A user might want to pass additional arguments into preprocess whenapplying some operation to many individual files that are being opened. One routeto do this is through the use of functools.partial.

>>> from functools import partial>>> def _preprocess(x, lon_bnds, lat_bnds):...  return x.sel(lon=slice(*lon_bnds), lat=slice(*lat_bnds))...>>> lon_bnds, lat_bnds = (-110, -105), (40, 45)>>> partial_func = partial(_preprocess, lon_bnds=lon_bnds, lat_bnds=lat_bnds)>>> ds = xr.open_mfdataset(...  "file_*.nc", concat_dim="time", preprocess=partial_func... ) 

It is also possible to use any argument to open_dataset togetherwith open_mfdataset, such as for example drop_variables:

>>> ds = xr.open_mfdataset(...  "file.nc", drop_variables=["varname_1", "varname_2"] # any list of vars... ) 

References

Contents

xarray.open_mfdataset (2024)
Top Articles
Latest Posts
Article information

Author: Prof.

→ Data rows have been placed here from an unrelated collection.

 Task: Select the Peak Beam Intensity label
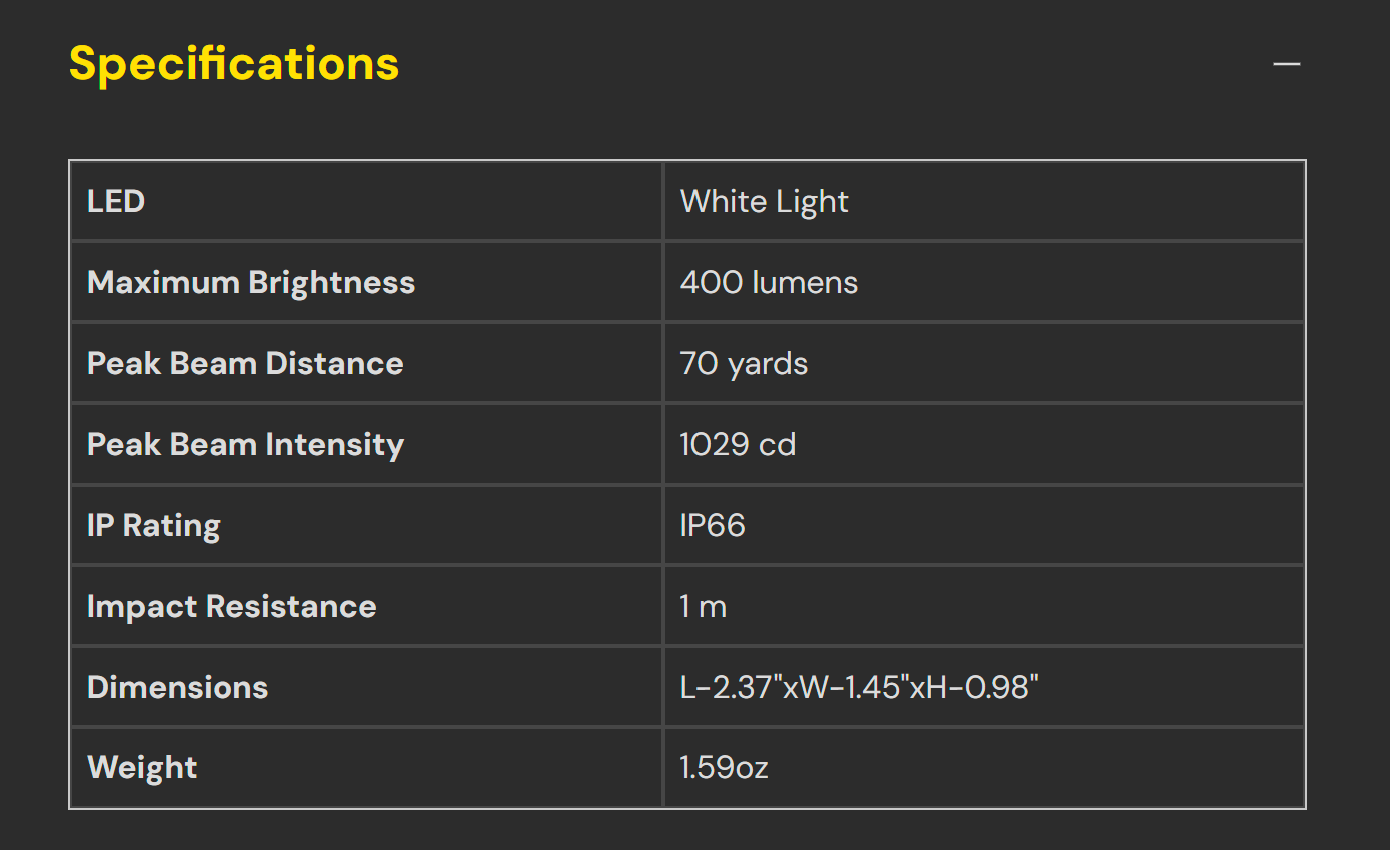[245, 444]
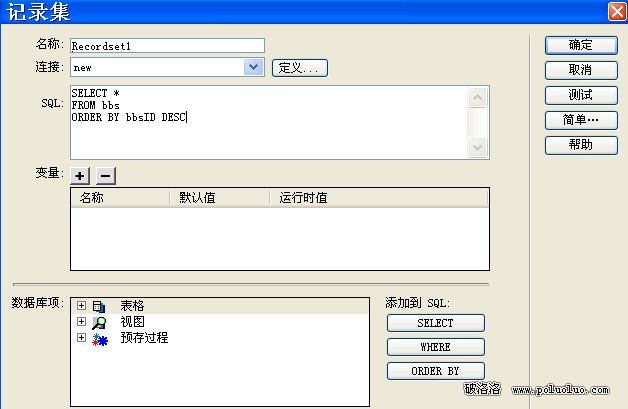Viewport: 628px width, 409px height.
Task: Click the 测试 button to test query
Action: [579, 95]
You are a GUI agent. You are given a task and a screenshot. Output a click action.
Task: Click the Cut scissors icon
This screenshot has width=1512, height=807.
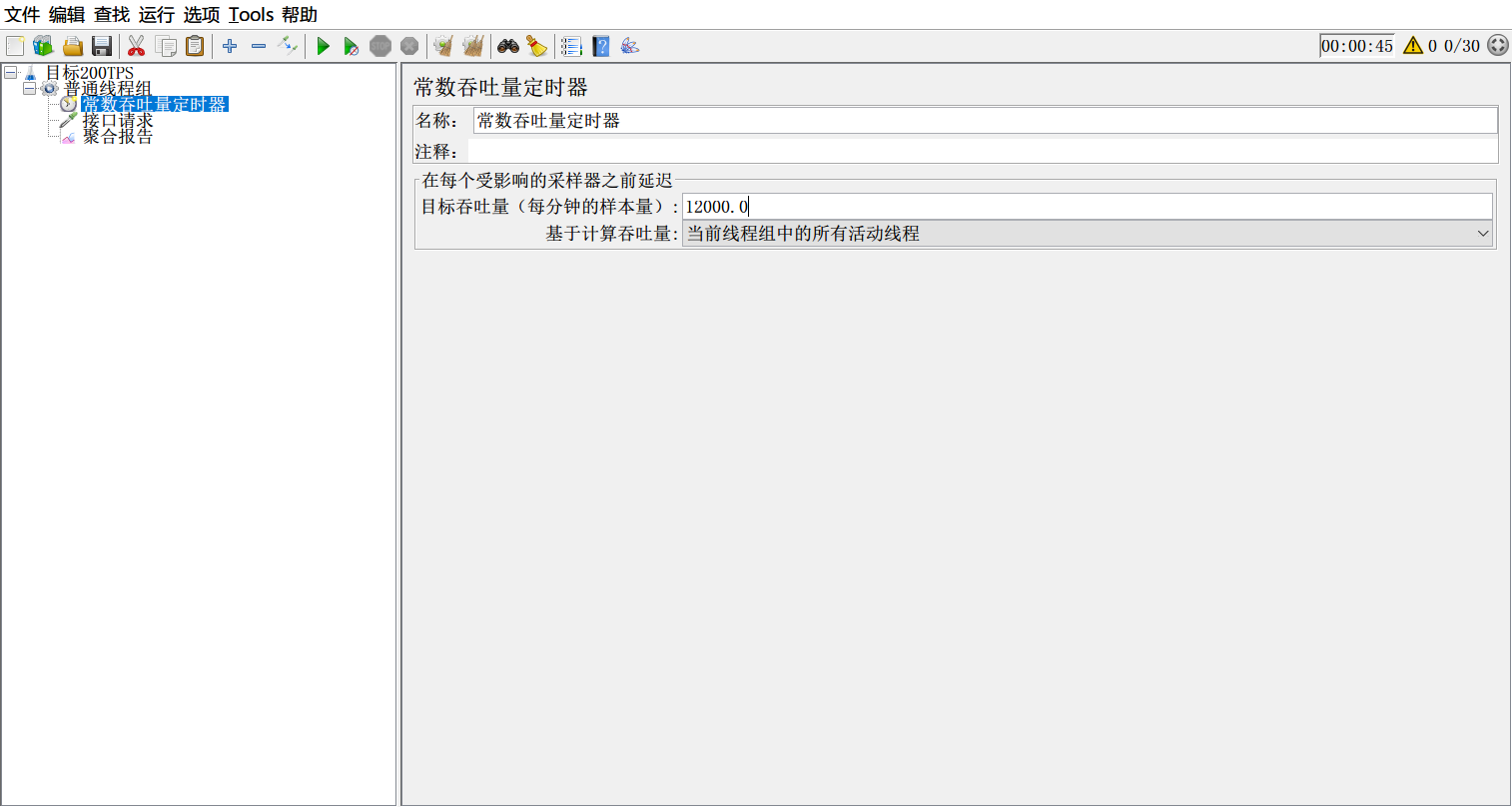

An Powlowski

Last Updated:

Views: 6663

Rating: 4.3 / 5 (44 voted)

Reviews: 91% of readers found this page helpful

Author information

Name: Prof. An Powlowski

Birthday: 1992-09-29

Address: Apt. 994 8891 Orval Hill, Brittnyburgh, AZ 41023-0398

Phone: +26417467956738

Job: District Marketing Strategist

Hobby: Embroidery, Bodybuilding, Motor sports, Amateur radio, Wood carving, Whittling, Air sports

Introduction: My name is Prof. An Powlowski, I am a charming, helpful, attractive, good, graceful, thoughtful, vast person who loves writing and wants to share my knowledge and understanding with you.